Viele unserer Gefühle treten nicht spontan und erstmals auf, sondern haben eine Vorgeschichte. Mein Onkel war herrschsüchtig und machthungrig, entsprechend wenig Kontakt hatten wir. Aber jetzt ist er alt und es blitzen immer wieder liebevolle Züge an ihm auf. Ich möchte diese „neue Zeit“, die wir geschenkt bekommen haben, um Schönes und Überraschendes an ihm zu entdecken, nützen und ihn nicht auf seine alte „Rolle“ festschreiben. Ich darf mir also die Freiheit geben, nicht mit den „alten“ Gefühlen auf bestimmte Situationen und Personen zu reagieren, sondern ich darf neue Gefühle zulassen; ich bin ein freier Mensch, der sich entscheiden kann, anders, neu, ungewohnt zu reagieren.

 

Schlag oder Chance

Gefühle sind in der Regel abhängig vom Denken. So kann ich ein Stück weit lernen, einen „Problem-Blick“ zu entwickeln – oder den „Geschenke-Blick“. Mutter Teresa forderte ihre Schwestern gerne auf, statt dem Wort „Problem“ das Wort „Geschenk“ zu benützen. Versuchen Sie das mal! Ich finde, es gibt eine deutlich entspanntere Sicht auf Probleme, wenn ich mir sage: „Ich habe da ein Geschenk!“ statt: „Ich habe da ein Problem!“ Sehe ich ein Problem als etwas Negatives oder als Herausforderung und Chance? Wenn Sie unerwartet gekündigt werden, können Sie das natürlich als großes Unglück ansehen – aber auch als Möglichkeit, sich neu zu orientieren und vielleicht etwas völlig Neues zu beginnen. Als die Israeliten Goliath sahen, jammerten sie: „So eine ‚Kampf-Maschine‘, den kann man ja gar nicht treffen!“ David dagegen sah Goliath kommen und sagte: „Der ist so groß, den kann ich gar nicht verfehlen!“

 

Die Stopp-Technik einsetzen

Manchmal hilft nur ein gezieltes Stoppen, wenn die Flut negativer Gefühle über uns hereinbricht. Am besten nicht weiter den Gefühlen nachgehen, sondern innerlich "Stopp" sagen, um dann von einer anderen Perspektive auf die Situation zu schauen. Es tut gut und ist äußerst hilfreich, in solchen Situationen still dazusitzen, sich an die Gegenwart Gottes zu erinnern und die Gedanken einfach kommen zu lassen, um sie IHM zu übergeben. Oder um ihn zu bitten, aus seiner Sichtweise darauf schauen zu dürfen. Da gewinnt das Bibelwort „Kommt alle zu mir, die ihr mühselig und beladen seid, ich will euch Ruhe verschaffen!“ (Mt 11,25) noch einmal ganz neu an Bedeutung.

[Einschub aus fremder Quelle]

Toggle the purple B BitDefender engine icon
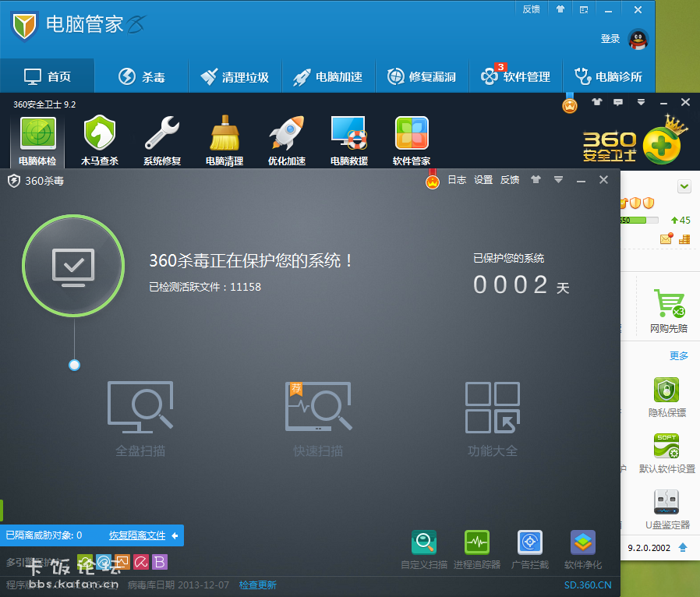Image resolution: width=700 pixels, height=597 pixels. click(x=160, y=562)
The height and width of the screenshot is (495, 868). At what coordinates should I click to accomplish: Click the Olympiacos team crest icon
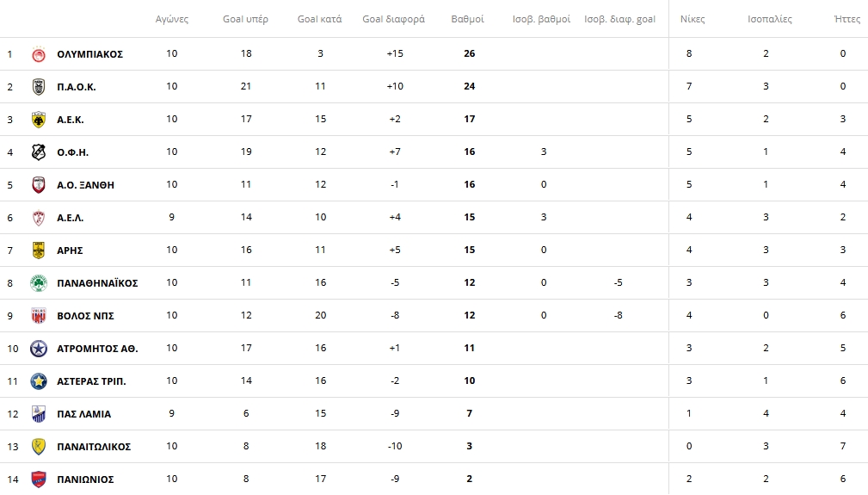[x=38, y=54]
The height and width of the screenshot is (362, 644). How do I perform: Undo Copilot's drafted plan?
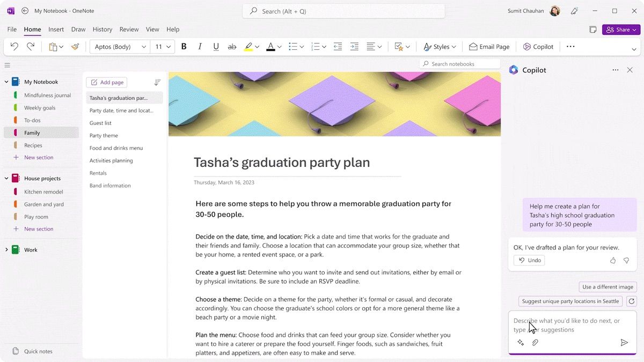pos(529,260)
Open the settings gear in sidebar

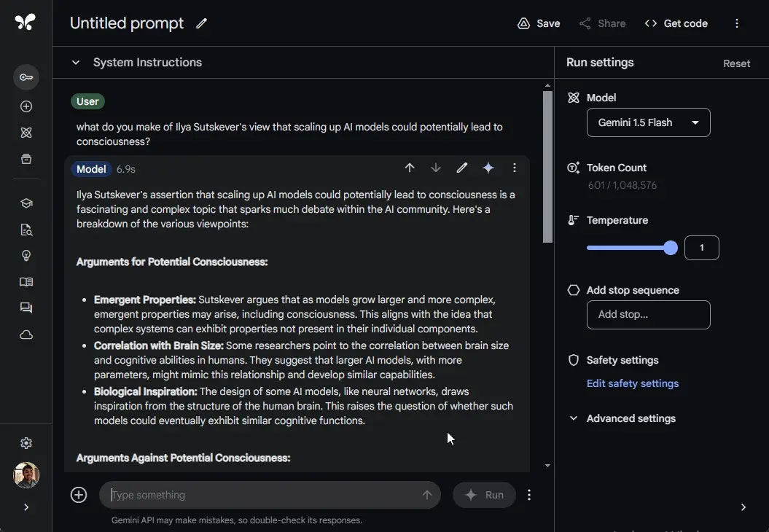coord(26,443)
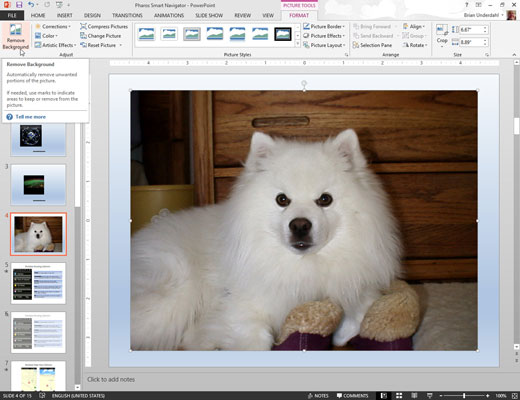The image size is (520, 400).
Task: Switch to Slide Sorter view icon
Action: (x=399, y=396)
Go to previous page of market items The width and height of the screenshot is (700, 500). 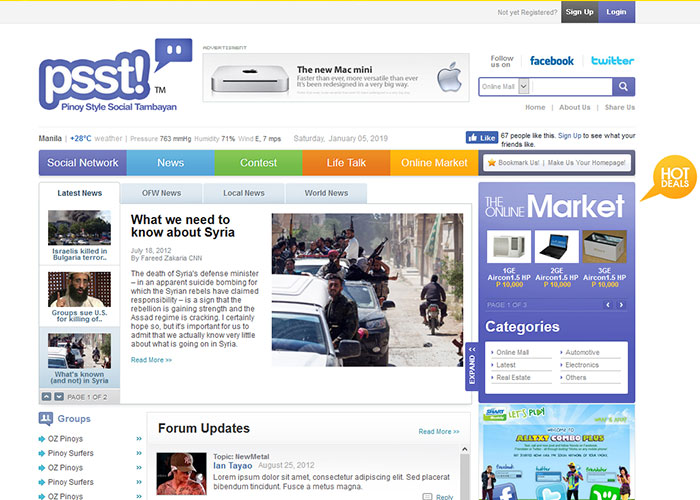[x=606, y=304]
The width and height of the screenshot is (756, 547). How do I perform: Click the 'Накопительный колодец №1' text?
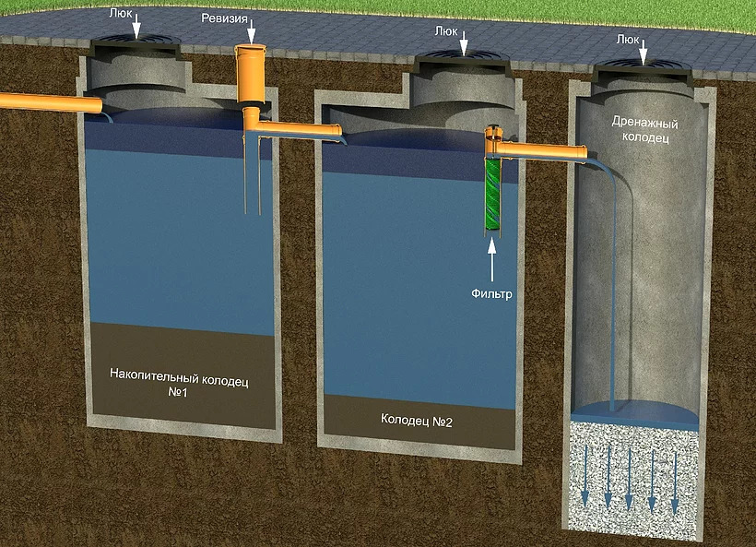(x=178, y=383)
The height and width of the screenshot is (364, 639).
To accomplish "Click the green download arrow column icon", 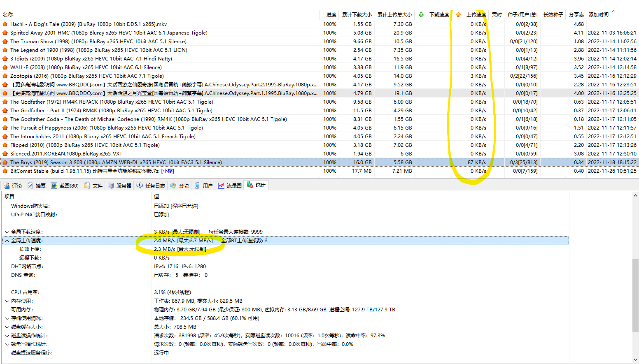I will [421, 15].
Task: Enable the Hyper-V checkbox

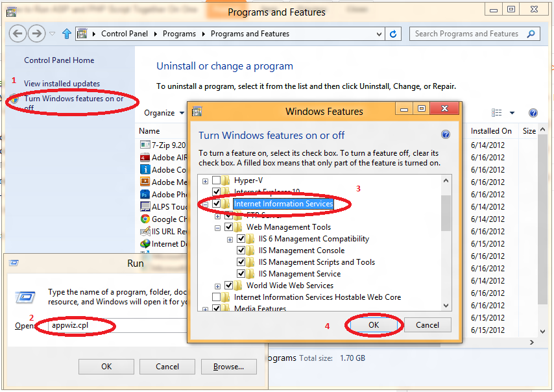Action: pos(217,180)
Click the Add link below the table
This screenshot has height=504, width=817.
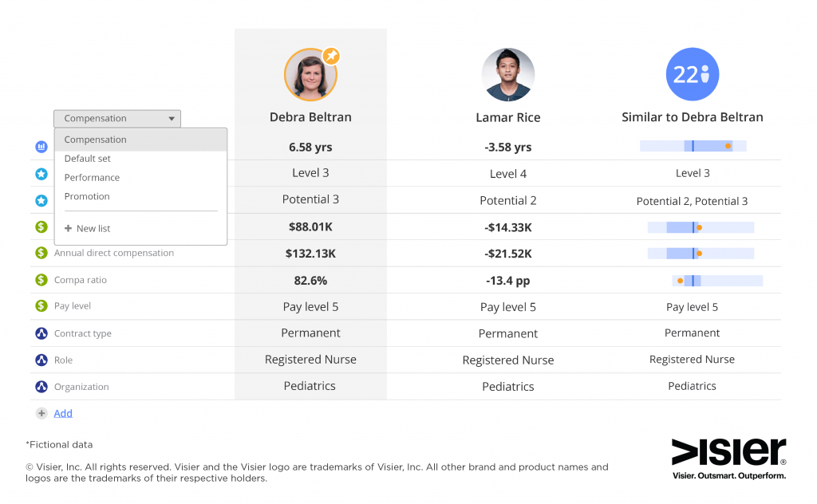[x=63, y=413]
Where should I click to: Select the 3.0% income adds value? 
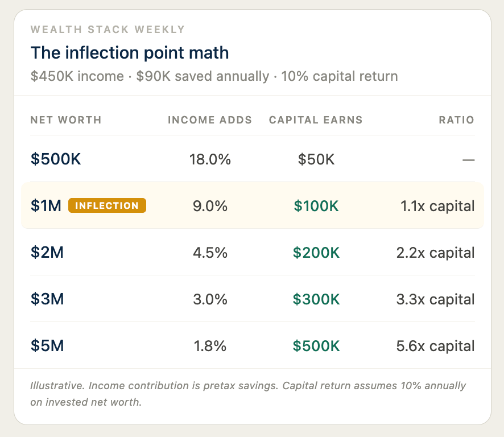[x=210, y=299]
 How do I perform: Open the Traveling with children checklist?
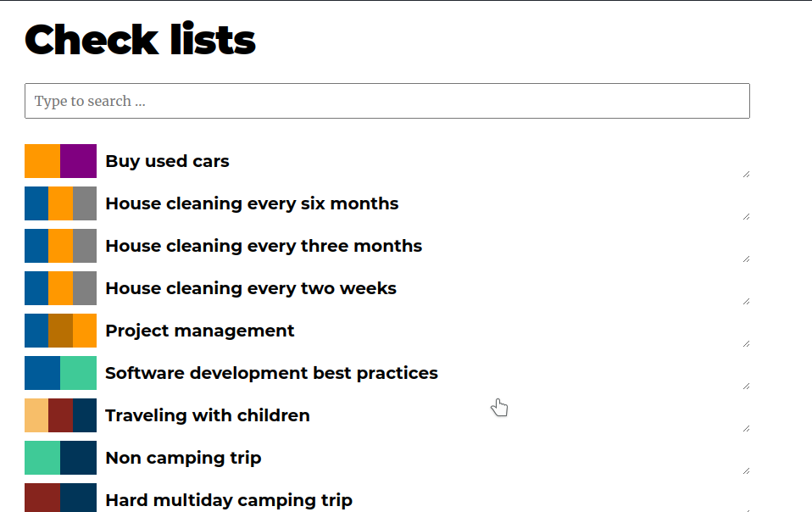(207, 415)
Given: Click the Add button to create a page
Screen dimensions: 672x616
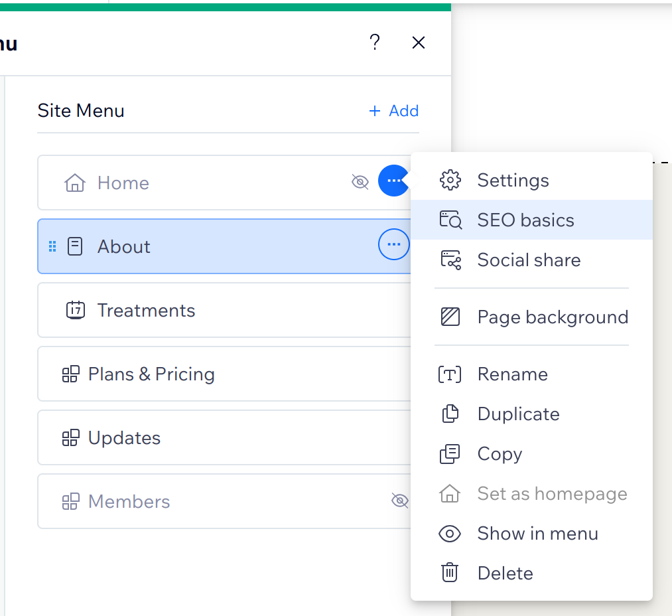Looking at the screenshot, I should coord(393,111).
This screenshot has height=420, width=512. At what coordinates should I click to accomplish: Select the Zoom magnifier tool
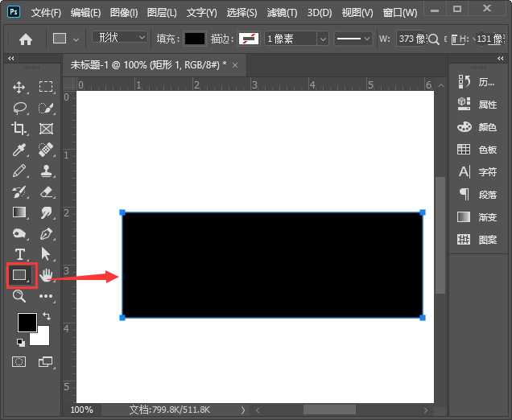coord(19,296)

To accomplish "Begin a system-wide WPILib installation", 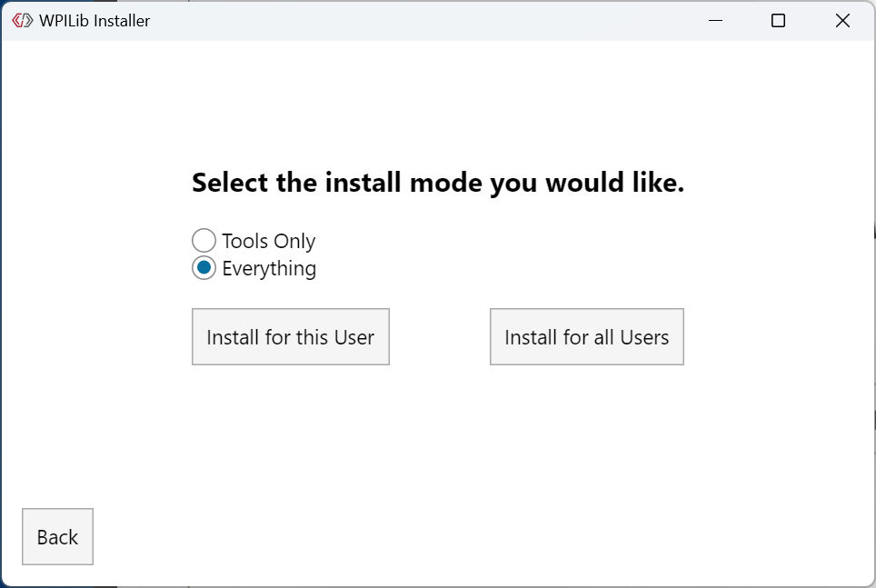I will click(x=586, y=336).
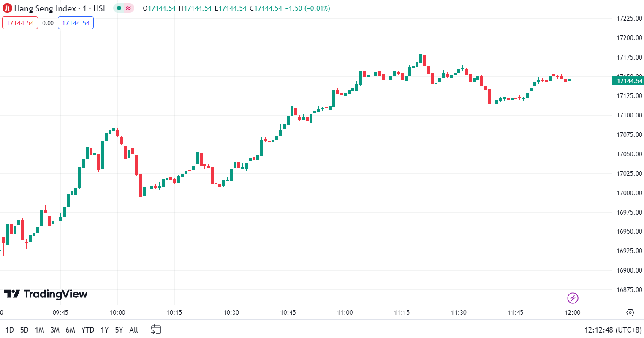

Überhaupt ist die Gottesmutter – ganz Frau, leidenschaftlich liebende Frau und damit sehr erfahren im Umgang mit Gefühlen – eine sehr gute Wegweiserin durch den Dschungel meiner täglichen Gefühle.

 

Wegweiserin durch den Gefühle-Dschungel

Mir hilft es, mich einmal am Tag auszuklinken und mich bei Maria einzuloggen: Zehn Minuten durch den Wald gehen oder im Garten die Rosen betrachten oder auf dem Sofa sitzen und ins Kerzenlicht schauen und mit IHR ins Gespräch kommen … Das entspannt. Das erdet und lässt den Hysterie-Spiegel sinken und den Freuden-Spiegel steigen.

 

Warum sollten wir uns nicht in kurzen Stoßgebeten über den Tag verteilt an die „gefühls-kompetente“ Frau, die Gottesmutter, wenden und ihr zurufen: „Bitte hilf mir, ich weiß nicht mehr weiter!“ Oder: „Begleite du mein Kind, ich kann nicht mit ihm gehen!“ Oder: „Lass mich jetzt auf meinen Mann zugehen, nachher ist es vielleicht zu spät!“ Oder: „Zeig mir doch, wie ich mit meiner Tochter reden soll!“ Oder: „Was kann ich Frau S. sagen zum Tod ihres Mannes?“ Oder: „Wie soll ich in dieser Sache entscheiden?“ Maria weiß immer einen Rat und teilt ihn gerne mit uns. Aber dazu braucht es Ruhe und Abstand. Nicht, weil sie nicht zu uns reden würde, wenn es laut und hetzig ist, nein, weil wir es in Turbulenz, Hektik und Lärm nicht hören können.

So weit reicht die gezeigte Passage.